Mittwoch, 4. November 2009
Eine Frage der Perspektive
Hätte mir jemand vor zehn Jahren prophezeit, ich würde heute in Afrika leben, ich hätte ungläubig den Kopf geschüttelt, laut gelacht, oder beides. Ich bin immer gerne gereist und war neugierig genug für mein Alter, aber Afrika war jenseits meiner Vorstellungskraft. In dem Provinznest, in welchem ich die ersten fünfzehn Jahre meines Lebens verbracht habe, stand am Eingang ein Schild: Partnerstadt von Kalemie, Zaire. Darunter eine Landkarte und Werbung für ein Waisenhaus. Damals war ich zehn Jahre alt und hatte keinerlei Vorstellung von Zaire, außer einer gewissen Faszination für dieses klangvolle Wort. Heute horche ich immer auf, wenn jemand hier in Kalemie war und würde gerne selbst hinfahren, aus purer Nostalgie. Leider liegt Kalemie am anderen Ende des Landes und Städtetrips sind bei den örtlichen Reiseagenturen nicht im Angebot.

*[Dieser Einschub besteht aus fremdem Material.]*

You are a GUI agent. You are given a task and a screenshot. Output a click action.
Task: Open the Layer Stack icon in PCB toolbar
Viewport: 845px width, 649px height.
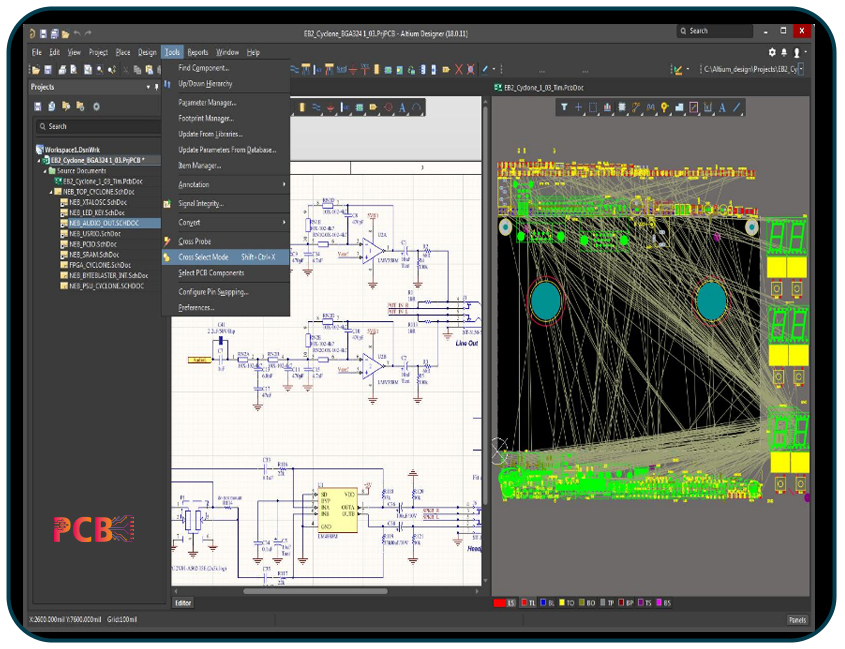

Wenn ich mich in meinem Umfeld zu Hause anschaue, bin ich leider ein Verlierer. Eine Bekannte reicht gerade ihre zweite Dissertation ein. Eine ehemalige Freundin schmückt ihre Visitenkarten inzwischen mit dem Titel Vice President Global Derivates Junk - oder so ähnlich – bei einer großen Pleitierbank, die kurz vor der Zerschlagung steht. Für ein Paar Stiefel gibt sie mehr Geld aus, als ich zuletzt in Deutschland für die monatliche Miete. Meine ehemaligen Kollegen dürfen sich inzwischen immerhin alle Assistant Manager nennen. Einer der letzten verbliebenen Freunde in der Provinz ist seit kurzem stolzer Besitzer eines Eigenheims. Eine andere Freundin hat alle ihre Karriereziele bereits jetzt erreicht und einen von-und-zu-mit-Schlößchen geheiratet. Ich hingegen bin Consultant und auf meiner Visitenkarte steht nur mein Name, weil ich im vergangenen Jahr sechs verschiedene Telefonnummern in fünf verschiedenen Ländern hatte. Ich teile das Wohnzimmer mit einem bindungsunfähigen Briten Ende Dreißig, die Küche mit einer Familie Kakerlaken und im Schlafzimmer leistet mir allenfalls ein Gecko Gesellschaft. Mein Vertrag wird heute für eine Woche verlängert und morgen für zwei Wochen verkürzt, das weiß ich immer erst genau, wenn es soweit ist. Gemessen an den Maßstäben meines heimatlichen Umfelds habe ich allenfalls in Entfernungskilometern weit gebracht.
Allerdings erlebe ich jeden Abend den schönsten Sonnenuntergang der Welt und kein Tag ist wie der vorherige. Das ist immerhin etwas.